After about four weeks in the oral cavity, they relocate to the stomach as second instars, where G intestinalis attaches in the nonglandular portion surrounding the margo plicatus, whereas G nasalis can be found in the pylorus. The larvae develop into third instars before they are passed out in the feces. Altogether, they can spend up to 8–10 months within the horse. Outside, they pupate in the soil for 3–5 weeks before the adult flies emerge.
Clinical Signs of Gasterophilus spp Infection in Horses
The gastric stages can be numerous but rarely cause clinical signs, although erosions and ulcerations occur. Gastric perforation and esophageal impaction have been reported on rare occasions. The most pronounced clinical signs have been associated with the oral stages of infection and include:
excessive salivation
head shaking
lingual irritation
chewing problems
Clinical laboratory findings are typically unremarkable.
Diagnosis of Gasterophilus spp Infection in Horses
Gasterophilus spp infection can be diagnosed during oral inspection, where larvae can be observed within the diastemas between molars and premolars. Lesions at the base of the tongue can also be observed. Gastric stages are easily visualized with gastroscopy. In addition, bot larvae can sometimes be observed in the feces, but fecal floatation and fecal egg counts are not useful to diagnose this parasite.
Observation of bot eggs glued onto the hair coat can be viewed as indicative of infection. However, this only documents general exposure of the herd, because horses are likely to acquire infection from each other while grooming.
Treatment of Gasterophilus spp Infection in Horses
Gasterophilus spp are susceptible to ivermectin (0.2 mg/kg), which has high efficacy against oral as well as gastric stages. Moxidectin, in comparison, has more variable efficacy against these parasites, and activity against oral stages has not been investigated.

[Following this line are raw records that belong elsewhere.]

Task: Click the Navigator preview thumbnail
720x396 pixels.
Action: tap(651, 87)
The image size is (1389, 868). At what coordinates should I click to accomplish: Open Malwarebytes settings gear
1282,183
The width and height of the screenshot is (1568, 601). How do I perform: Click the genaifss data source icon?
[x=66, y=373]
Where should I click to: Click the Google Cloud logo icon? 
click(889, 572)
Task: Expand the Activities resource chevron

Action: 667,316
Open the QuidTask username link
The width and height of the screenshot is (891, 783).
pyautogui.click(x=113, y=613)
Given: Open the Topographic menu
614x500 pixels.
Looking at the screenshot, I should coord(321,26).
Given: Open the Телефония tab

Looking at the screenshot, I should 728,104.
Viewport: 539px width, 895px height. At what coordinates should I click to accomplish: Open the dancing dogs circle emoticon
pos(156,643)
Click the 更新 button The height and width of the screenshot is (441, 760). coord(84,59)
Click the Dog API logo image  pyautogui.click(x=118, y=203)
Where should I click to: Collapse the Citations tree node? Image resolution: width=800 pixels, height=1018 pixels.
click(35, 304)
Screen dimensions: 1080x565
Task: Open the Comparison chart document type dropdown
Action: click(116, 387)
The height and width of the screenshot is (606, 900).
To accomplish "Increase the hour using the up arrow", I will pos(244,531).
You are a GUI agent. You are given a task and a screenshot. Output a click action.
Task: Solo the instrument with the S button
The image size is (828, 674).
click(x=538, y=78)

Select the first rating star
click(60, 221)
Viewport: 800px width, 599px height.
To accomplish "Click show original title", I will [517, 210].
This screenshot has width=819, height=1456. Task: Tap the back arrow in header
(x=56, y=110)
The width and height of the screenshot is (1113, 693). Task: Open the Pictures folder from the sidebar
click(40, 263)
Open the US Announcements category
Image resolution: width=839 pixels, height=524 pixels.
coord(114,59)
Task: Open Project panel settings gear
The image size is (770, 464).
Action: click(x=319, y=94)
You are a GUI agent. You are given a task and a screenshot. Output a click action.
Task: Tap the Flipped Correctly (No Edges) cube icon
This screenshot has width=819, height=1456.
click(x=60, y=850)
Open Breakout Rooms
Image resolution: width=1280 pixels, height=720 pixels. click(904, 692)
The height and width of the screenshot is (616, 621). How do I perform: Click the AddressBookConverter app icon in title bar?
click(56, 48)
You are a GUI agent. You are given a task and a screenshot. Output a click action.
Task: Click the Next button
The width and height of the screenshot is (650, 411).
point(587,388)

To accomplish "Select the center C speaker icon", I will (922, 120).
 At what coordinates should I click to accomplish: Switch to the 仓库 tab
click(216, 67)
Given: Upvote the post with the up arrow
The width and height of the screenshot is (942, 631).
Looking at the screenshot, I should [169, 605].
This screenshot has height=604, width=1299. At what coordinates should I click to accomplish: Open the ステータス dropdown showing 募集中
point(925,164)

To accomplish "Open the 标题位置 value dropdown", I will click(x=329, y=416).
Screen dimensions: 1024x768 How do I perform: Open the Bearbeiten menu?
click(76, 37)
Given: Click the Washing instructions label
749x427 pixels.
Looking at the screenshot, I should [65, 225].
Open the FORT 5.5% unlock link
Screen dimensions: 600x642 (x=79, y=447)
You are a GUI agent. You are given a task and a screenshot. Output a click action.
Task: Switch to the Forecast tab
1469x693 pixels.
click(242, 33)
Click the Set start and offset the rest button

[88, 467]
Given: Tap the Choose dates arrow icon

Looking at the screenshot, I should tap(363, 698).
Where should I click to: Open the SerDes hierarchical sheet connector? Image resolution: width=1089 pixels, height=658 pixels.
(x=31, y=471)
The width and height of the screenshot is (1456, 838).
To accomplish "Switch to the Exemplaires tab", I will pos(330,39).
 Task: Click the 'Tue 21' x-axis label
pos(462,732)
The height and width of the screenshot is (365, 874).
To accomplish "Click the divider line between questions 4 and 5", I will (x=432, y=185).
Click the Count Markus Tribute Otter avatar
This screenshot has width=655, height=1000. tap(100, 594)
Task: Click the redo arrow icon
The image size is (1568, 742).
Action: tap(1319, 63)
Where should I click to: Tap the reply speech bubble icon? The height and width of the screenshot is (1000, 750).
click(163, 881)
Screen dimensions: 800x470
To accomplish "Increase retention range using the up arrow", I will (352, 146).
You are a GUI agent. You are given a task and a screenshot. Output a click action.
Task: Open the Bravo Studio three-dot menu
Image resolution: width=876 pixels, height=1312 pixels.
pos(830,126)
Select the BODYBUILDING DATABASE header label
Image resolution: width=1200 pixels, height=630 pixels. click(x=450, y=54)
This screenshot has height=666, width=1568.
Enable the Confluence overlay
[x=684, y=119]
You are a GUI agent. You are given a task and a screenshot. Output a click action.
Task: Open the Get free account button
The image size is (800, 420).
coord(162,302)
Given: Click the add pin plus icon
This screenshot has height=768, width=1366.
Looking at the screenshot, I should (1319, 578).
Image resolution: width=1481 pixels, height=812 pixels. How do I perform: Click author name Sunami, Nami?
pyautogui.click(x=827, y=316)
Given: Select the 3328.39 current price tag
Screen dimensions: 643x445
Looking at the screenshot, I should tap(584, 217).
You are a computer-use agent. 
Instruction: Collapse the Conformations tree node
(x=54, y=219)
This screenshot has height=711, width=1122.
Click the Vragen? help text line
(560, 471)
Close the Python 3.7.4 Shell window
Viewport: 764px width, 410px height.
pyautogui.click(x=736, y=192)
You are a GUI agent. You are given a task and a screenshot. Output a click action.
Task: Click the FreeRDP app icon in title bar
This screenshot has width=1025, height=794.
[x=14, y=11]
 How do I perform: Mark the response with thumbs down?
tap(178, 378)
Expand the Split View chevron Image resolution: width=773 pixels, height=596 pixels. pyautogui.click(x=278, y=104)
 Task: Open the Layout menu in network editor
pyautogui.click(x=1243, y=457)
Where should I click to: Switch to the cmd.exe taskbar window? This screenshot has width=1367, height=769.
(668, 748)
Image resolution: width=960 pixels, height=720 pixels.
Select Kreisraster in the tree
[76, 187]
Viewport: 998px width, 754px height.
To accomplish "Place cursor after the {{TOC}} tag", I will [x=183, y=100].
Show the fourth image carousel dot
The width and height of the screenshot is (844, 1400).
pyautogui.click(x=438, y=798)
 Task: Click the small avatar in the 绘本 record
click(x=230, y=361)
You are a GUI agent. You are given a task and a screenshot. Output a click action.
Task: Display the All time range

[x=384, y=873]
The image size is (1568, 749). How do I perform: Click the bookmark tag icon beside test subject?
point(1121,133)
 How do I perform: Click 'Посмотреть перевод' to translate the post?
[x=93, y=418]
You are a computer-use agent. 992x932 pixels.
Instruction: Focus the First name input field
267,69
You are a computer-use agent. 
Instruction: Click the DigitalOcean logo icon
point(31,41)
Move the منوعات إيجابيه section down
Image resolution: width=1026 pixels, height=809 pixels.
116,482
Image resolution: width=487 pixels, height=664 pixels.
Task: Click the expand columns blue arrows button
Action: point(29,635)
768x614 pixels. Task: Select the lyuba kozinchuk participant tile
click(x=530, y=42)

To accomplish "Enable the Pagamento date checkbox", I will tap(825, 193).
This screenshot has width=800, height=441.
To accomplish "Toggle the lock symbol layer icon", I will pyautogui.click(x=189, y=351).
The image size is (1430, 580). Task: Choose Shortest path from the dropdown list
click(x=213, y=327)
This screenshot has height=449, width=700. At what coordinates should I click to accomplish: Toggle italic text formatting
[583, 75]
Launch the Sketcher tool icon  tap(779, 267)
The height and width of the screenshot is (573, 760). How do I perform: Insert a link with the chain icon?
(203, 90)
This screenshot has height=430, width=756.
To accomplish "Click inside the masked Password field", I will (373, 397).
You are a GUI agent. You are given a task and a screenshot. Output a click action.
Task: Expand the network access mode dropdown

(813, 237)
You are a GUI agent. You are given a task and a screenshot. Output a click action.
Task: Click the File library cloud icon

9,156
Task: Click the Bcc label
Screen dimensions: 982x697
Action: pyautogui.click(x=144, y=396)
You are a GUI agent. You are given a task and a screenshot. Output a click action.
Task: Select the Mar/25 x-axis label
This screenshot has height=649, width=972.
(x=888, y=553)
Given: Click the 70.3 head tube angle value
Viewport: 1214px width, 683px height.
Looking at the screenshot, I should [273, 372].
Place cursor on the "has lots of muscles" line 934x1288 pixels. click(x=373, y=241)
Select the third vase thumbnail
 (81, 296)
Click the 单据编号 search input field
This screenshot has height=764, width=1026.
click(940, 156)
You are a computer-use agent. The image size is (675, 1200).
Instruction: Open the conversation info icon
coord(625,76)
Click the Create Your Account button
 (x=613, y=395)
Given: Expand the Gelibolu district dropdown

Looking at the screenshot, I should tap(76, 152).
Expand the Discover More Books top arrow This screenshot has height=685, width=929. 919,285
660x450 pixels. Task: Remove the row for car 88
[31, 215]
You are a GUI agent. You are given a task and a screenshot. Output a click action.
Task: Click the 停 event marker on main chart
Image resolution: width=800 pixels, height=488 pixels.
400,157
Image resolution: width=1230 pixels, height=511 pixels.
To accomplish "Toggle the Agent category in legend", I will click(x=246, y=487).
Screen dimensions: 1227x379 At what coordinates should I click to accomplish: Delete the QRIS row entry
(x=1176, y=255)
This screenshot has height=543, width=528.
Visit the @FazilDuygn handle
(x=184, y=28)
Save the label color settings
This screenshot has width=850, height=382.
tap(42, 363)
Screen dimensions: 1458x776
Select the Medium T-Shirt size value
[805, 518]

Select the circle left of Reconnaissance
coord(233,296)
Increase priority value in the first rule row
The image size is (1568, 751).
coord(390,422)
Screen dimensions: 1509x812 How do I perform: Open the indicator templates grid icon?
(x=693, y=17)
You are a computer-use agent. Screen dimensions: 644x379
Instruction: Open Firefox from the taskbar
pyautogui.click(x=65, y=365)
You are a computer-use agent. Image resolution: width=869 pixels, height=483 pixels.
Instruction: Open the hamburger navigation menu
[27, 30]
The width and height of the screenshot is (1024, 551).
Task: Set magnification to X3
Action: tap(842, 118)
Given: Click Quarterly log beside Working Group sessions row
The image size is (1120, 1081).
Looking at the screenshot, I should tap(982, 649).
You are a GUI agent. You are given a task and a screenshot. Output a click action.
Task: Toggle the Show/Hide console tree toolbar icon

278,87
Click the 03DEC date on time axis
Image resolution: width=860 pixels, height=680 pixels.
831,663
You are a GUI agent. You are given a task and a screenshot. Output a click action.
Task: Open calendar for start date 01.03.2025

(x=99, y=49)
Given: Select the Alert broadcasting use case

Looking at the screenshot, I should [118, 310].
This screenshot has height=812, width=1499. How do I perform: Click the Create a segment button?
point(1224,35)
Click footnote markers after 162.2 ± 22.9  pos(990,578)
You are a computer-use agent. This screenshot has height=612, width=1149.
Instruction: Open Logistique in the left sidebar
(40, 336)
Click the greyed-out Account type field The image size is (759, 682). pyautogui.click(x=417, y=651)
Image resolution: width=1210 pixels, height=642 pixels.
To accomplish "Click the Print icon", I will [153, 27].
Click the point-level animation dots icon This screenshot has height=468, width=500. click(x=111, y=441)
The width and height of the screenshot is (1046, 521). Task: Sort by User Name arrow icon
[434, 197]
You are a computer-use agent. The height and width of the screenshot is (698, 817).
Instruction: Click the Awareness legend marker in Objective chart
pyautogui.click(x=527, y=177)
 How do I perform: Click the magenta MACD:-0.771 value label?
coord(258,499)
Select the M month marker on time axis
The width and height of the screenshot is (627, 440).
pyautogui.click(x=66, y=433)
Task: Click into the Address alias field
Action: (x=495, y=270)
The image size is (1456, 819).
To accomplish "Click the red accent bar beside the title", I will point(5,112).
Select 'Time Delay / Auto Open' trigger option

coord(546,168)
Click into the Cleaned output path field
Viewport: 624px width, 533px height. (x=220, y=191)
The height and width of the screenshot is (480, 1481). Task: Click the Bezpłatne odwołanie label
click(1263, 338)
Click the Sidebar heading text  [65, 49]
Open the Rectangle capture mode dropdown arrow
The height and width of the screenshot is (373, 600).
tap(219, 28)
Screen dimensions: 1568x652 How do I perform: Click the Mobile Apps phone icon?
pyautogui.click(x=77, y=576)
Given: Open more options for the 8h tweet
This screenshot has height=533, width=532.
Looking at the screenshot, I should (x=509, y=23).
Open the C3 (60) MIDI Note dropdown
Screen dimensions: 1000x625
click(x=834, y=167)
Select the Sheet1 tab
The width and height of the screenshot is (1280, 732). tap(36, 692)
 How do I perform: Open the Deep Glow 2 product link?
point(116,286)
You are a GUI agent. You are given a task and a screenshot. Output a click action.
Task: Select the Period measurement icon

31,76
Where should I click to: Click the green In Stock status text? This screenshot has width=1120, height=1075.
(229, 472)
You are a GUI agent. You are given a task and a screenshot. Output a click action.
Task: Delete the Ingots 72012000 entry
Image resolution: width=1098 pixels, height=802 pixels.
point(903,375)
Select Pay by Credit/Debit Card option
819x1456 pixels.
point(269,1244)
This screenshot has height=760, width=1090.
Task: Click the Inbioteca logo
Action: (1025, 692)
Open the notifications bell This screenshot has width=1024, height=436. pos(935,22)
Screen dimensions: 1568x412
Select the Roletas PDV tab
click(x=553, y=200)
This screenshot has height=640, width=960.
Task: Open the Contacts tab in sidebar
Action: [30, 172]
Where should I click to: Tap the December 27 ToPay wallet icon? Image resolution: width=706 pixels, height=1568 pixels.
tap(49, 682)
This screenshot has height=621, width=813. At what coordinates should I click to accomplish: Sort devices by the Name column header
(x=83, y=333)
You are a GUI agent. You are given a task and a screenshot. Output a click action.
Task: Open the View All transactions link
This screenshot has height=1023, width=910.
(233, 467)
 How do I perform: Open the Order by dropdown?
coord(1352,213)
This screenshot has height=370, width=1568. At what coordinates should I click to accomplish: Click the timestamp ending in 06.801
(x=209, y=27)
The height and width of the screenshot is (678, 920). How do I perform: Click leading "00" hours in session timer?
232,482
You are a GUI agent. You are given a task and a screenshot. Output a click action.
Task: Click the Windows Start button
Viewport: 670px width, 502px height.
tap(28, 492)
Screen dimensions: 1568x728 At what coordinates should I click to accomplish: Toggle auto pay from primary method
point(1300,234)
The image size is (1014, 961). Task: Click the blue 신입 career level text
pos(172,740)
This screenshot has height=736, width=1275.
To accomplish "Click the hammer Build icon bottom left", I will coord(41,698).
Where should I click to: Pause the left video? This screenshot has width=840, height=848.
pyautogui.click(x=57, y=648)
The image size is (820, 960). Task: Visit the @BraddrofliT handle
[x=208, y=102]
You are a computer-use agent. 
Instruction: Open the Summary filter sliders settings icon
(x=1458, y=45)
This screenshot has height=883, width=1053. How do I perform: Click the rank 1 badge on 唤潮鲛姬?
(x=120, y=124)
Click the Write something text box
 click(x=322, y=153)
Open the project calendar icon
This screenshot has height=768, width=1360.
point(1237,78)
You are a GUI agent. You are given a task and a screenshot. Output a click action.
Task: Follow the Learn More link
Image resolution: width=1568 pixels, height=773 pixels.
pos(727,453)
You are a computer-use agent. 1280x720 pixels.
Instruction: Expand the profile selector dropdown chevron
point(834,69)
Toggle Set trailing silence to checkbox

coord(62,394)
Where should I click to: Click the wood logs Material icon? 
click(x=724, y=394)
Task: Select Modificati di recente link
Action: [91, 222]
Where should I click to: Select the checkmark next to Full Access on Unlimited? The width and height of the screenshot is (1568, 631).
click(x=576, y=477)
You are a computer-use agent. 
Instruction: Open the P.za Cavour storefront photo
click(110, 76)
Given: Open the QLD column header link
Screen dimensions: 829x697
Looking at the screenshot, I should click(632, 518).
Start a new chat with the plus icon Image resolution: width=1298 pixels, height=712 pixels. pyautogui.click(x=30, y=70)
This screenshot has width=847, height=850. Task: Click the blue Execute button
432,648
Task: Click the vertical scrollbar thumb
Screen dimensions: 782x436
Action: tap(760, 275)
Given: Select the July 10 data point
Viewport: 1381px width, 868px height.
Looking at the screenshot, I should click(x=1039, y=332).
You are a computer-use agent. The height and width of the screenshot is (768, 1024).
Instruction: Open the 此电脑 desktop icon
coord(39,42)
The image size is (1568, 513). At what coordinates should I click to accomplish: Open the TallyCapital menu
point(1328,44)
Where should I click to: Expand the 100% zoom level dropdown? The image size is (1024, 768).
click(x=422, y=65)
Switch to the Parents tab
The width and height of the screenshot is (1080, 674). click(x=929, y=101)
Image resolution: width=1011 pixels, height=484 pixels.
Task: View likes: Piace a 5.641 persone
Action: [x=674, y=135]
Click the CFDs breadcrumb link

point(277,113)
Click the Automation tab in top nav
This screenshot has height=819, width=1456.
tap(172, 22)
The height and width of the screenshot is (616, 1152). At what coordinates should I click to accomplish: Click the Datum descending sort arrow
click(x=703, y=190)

Prevention of Gasterophilus spp Infection in Horses
Gasterophilus spp are not considered primary parasitic pathogens, but an ivermectin treatment applied during autumn should help reduce larval burdens going into the winter. It is not necessary to wait until the first frost to get a significant reduction. Concerned horse owners could be instructed to manually remove bot eggs from the hair coat as they occur.
A detailed presentation of current recommendations for equine parasite control can be found in the American Association for Equine Practitioners (AAEP) Guidelines.
Zoonotic Risk of Gasterophilus spp Infection From Horses
None.
Key Points
Gasterophilus spp infection is very common in horses across the world.
Horses are usually unaffected by infection.
Oral stages can cause clinical signs.
Diagnosis is by oral inspection or gastroscopy.
Ivermectin is the treatment of choice.